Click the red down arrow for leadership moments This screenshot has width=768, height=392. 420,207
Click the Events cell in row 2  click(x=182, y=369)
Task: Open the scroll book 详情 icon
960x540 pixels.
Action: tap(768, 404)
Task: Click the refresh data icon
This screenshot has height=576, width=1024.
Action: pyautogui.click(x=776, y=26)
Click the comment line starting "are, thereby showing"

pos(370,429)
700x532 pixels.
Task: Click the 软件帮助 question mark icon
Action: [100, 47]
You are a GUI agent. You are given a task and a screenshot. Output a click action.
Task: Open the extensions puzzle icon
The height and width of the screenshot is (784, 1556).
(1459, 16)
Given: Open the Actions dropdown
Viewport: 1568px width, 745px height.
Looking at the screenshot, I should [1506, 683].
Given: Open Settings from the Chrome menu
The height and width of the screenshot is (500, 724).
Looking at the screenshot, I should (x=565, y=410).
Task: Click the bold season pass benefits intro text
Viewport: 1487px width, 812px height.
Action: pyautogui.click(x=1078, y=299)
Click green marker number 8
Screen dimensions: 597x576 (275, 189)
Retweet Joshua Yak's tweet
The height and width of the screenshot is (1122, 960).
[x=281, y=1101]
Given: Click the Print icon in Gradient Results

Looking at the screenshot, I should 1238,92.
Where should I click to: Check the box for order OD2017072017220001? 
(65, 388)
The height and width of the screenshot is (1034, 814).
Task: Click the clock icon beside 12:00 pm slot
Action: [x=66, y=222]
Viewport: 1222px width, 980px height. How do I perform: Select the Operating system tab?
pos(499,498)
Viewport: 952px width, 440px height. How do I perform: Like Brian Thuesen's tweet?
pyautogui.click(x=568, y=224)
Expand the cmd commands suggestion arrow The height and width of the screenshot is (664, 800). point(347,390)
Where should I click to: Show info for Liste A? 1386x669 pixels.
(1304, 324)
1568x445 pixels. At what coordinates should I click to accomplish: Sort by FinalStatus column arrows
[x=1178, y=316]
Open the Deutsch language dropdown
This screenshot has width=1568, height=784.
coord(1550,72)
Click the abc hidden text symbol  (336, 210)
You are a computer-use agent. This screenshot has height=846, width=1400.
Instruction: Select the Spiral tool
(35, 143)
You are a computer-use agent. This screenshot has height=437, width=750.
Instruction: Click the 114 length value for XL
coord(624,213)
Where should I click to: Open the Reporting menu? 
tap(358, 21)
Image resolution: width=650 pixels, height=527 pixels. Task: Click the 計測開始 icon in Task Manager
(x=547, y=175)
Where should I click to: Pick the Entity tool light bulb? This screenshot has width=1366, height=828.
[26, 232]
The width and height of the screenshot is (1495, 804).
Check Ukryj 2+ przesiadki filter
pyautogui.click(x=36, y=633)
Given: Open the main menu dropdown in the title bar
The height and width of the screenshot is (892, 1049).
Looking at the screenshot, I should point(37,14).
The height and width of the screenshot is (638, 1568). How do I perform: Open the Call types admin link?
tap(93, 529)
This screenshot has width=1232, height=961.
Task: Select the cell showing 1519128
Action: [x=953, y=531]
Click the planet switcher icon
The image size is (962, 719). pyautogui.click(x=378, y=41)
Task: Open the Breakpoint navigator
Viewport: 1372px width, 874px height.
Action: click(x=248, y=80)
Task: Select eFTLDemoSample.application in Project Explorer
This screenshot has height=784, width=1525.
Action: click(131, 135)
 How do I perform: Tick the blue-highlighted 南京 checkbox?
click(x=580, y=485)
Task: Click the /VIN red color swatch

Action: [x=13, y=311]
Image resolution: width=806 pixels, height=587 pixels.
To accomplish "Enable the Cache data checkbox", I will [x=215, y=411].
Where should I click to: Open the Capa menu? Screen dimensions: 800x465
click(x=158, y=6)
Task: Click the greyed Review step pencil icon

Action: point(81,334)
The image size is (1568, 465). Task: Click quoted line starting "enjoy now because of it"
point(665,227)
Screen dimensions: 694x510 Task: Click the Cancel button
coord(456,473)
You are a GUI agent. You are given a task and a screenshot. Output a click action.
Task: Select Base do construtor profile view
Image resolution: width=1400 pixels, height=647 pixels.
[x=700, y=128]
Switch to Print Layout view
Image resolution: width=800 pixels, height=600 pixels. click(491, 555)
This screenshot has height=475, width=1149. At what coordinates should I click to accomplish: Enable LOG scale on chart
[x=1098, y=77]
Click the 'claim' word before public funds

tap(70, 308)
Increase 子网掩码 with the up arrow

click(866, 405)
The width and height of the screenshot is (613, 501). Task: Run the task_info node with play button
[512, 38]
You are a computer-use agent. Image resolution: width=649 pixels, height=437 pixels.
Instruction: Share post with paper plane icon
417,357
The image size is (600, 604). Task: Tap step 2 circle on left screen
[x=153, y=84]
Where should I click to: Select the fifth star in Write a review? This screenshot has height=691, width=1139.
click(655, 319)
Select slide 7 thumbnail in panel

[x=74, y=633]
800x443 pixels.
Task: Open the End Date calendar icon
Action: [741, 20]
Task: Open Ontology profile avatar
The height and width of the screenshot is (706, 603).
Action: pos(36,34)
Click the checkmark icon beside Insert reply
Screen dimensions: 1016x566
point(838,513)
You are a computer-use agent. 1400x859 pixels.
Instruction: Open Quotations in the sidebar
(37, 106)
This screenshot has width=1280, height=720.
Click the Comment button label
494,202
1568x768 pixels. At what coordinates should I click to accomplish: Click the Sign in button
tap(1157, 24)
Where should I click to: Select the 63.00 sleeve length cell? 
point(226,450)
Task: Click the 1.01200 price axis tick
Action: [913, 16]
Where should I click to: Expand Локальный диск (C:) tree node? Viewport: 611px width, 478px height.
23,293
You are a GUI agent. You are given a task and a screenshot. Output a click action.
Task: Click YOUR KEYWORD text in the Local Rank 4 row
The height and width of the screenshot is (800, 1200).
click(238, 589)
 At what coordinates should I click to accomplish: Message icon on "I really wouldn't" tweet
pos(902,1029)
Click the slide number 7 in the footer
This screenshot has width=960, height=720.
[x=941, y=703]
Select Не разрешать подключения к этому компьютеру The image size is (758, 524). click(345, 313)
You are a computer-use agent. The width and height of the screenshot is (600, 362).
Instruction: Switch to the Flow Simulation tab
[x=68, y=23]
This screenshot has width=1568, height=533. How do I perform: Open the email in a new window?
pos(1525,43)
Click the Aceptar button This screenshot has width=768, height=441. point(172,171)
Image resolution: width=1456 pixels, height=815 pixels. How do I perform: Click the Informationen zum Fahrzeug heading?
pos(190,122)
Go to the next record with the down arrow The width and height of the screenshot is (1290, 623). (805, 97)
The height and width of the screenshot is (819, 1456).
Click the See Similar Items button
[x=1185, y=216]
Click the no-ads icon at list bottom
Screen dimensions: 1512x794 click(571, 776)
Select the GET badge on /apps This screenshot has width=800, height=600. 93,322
+ + + + + + +
WHAT IS NEEDED: What you return must be the lines above that run from the line with "The height and width of the screenshot is (784, 1556)." to the line with "Given: Open Settings from the Chrome menu", inclusive, each copied exactly.

TASK SOLUTION:
The height and width of the screenshot is (784, 1556).
(1459, 16)
Given: Open the Actions dropdown
Viewport: 1568px width, 745px height.
Looking at the screenshot, I should [1506, 683].
Given: Open Settings from the Chrome menu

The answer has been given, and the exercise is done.